═════ Supplied records ═════

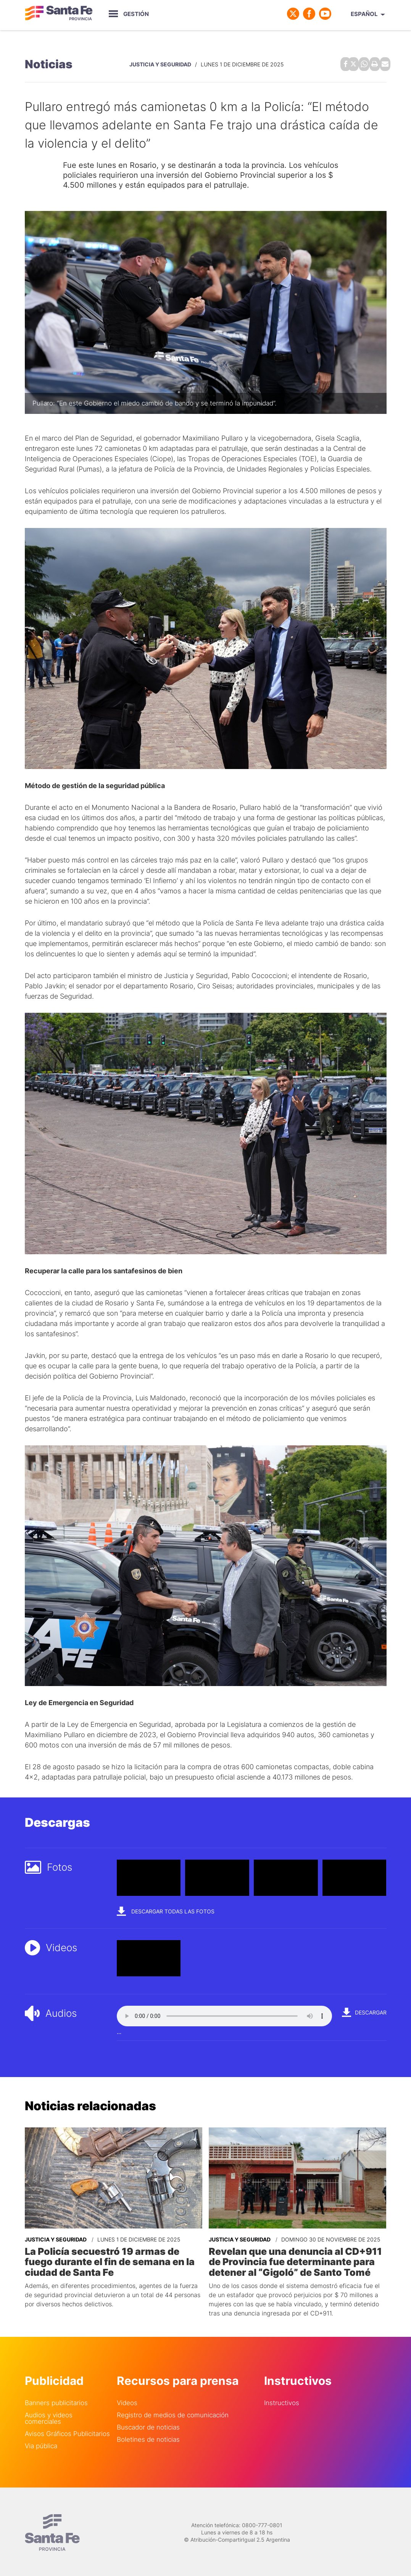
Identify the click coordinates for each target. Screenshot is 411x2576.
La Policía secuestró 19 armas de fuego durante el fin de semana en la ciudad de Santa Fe (108, 2259)
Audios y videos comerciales (49, 2415)
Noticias (49, 63)
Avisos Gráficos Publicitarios (67, 2431)
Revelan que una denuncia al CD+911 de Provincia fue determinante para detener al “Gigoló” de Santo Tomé (293, 2259)
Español (364, 14)
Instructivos (281, 2400)
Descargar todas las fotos (165, 1909)
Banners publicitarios (56, 2400)
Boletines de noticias (148, 2436)
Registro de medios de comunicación (173, 2412)
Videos (127, 2400)
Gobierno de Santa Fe (59, 14)
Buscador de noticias (148, 2424)
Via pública (41, 2443)
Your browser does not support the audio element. (224, 2014)
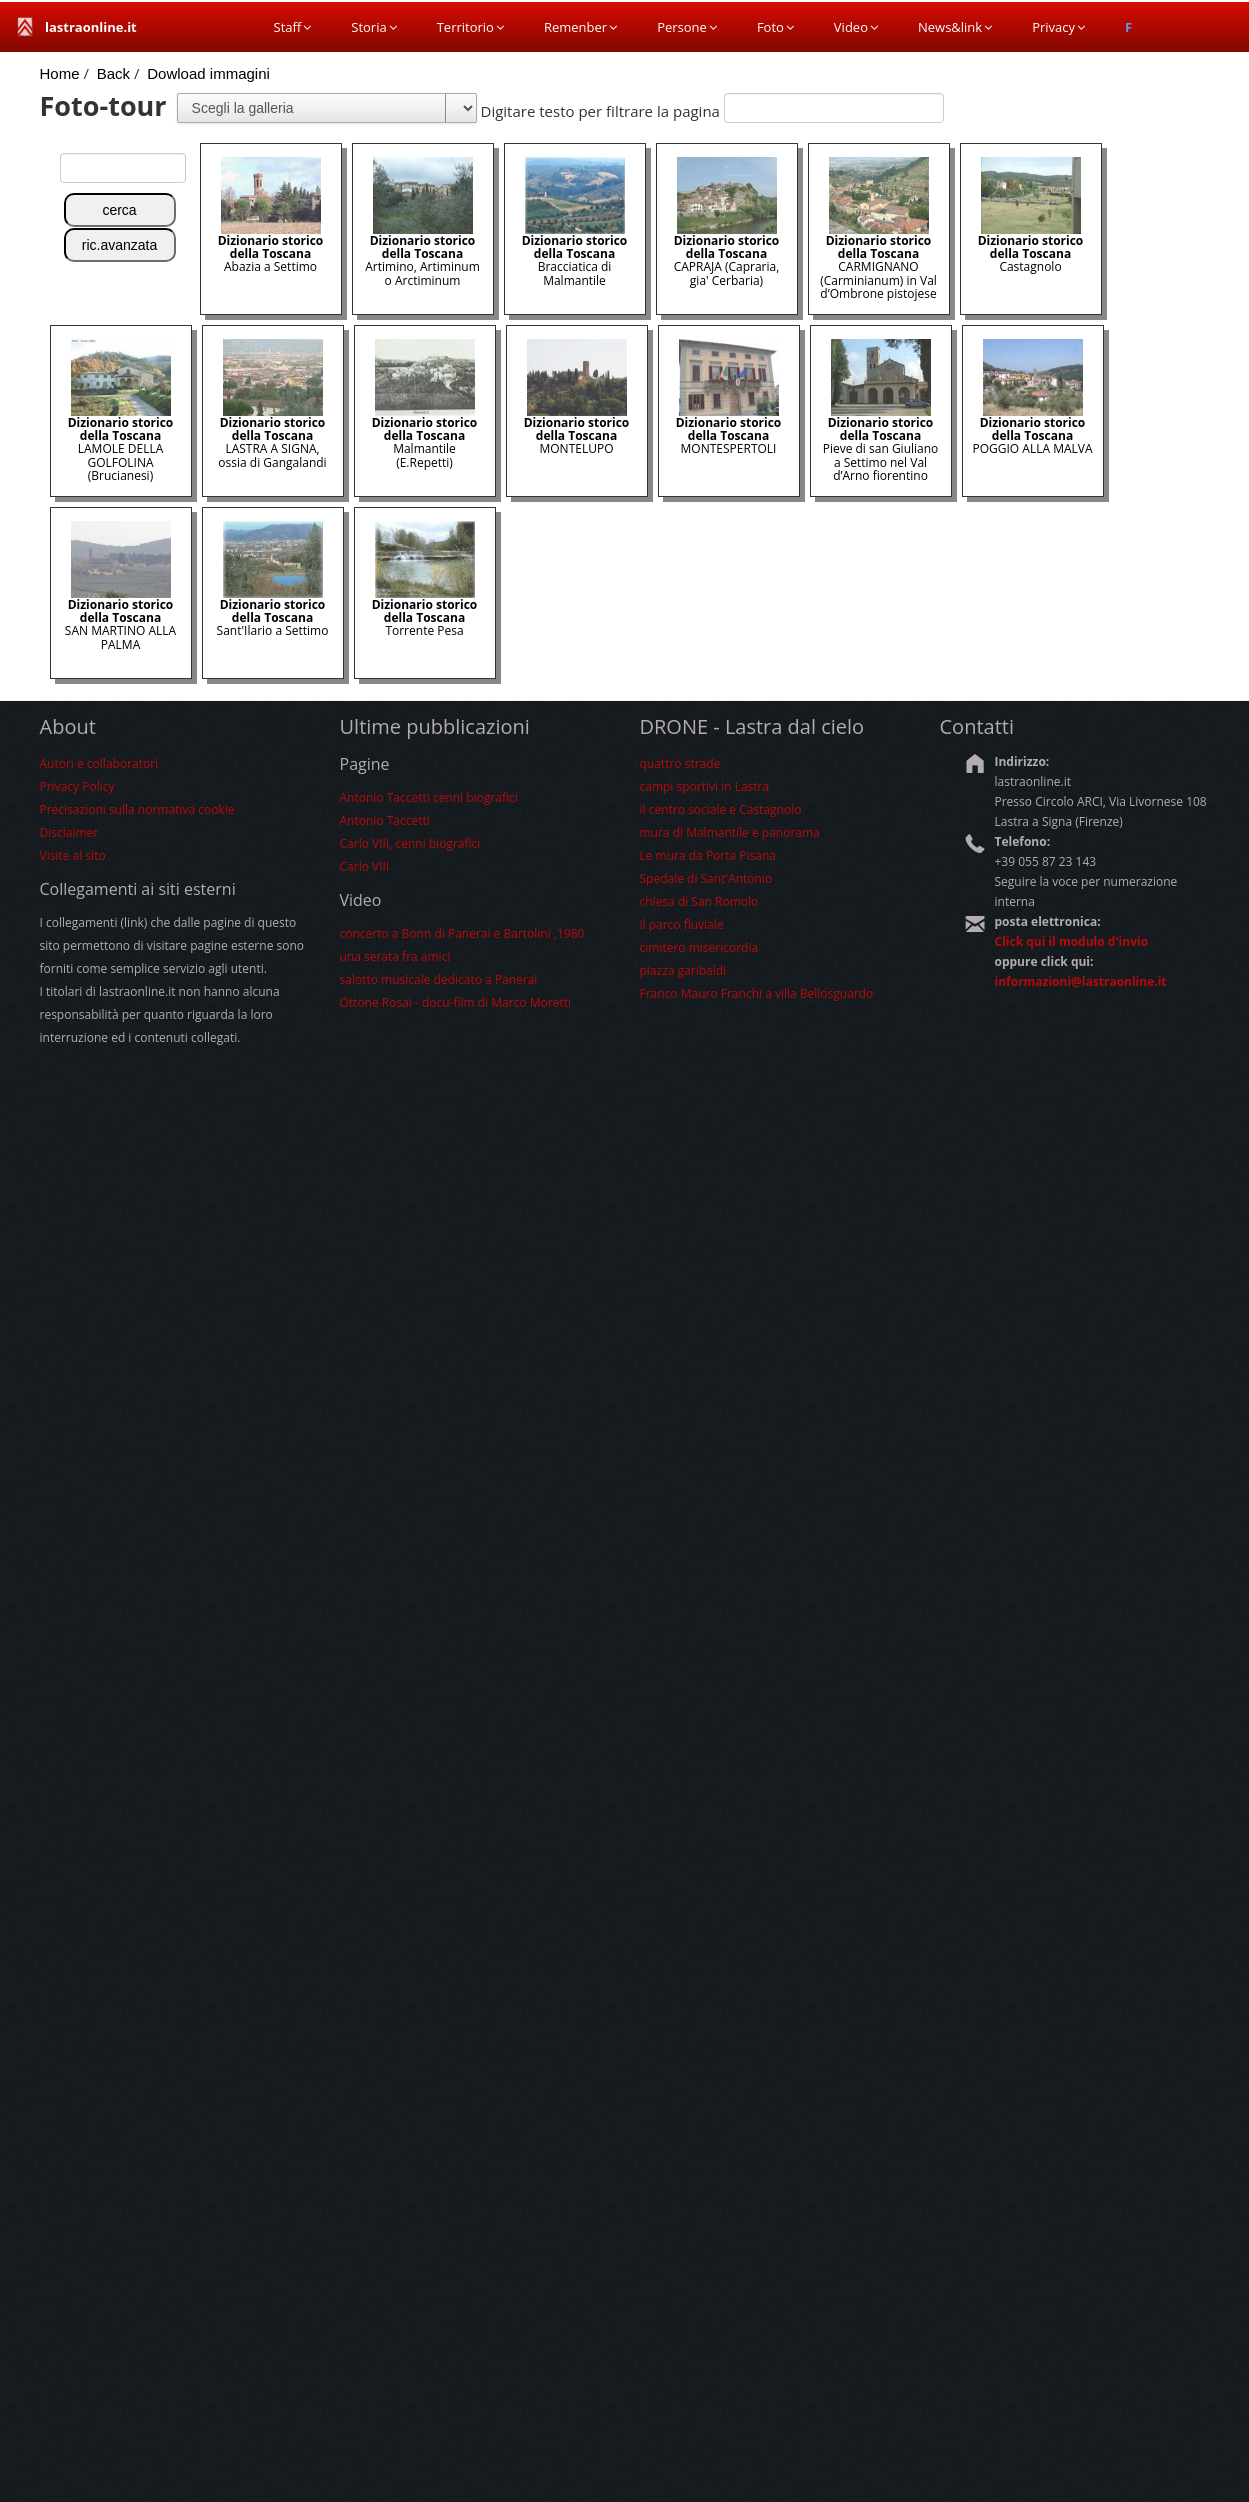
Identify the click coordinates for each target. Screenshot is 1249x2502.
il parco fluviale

═════

#### Task objective:
Count the lines in the listing above that contain the word "Screenshot". Reply with the number only.

#### Task solution:
2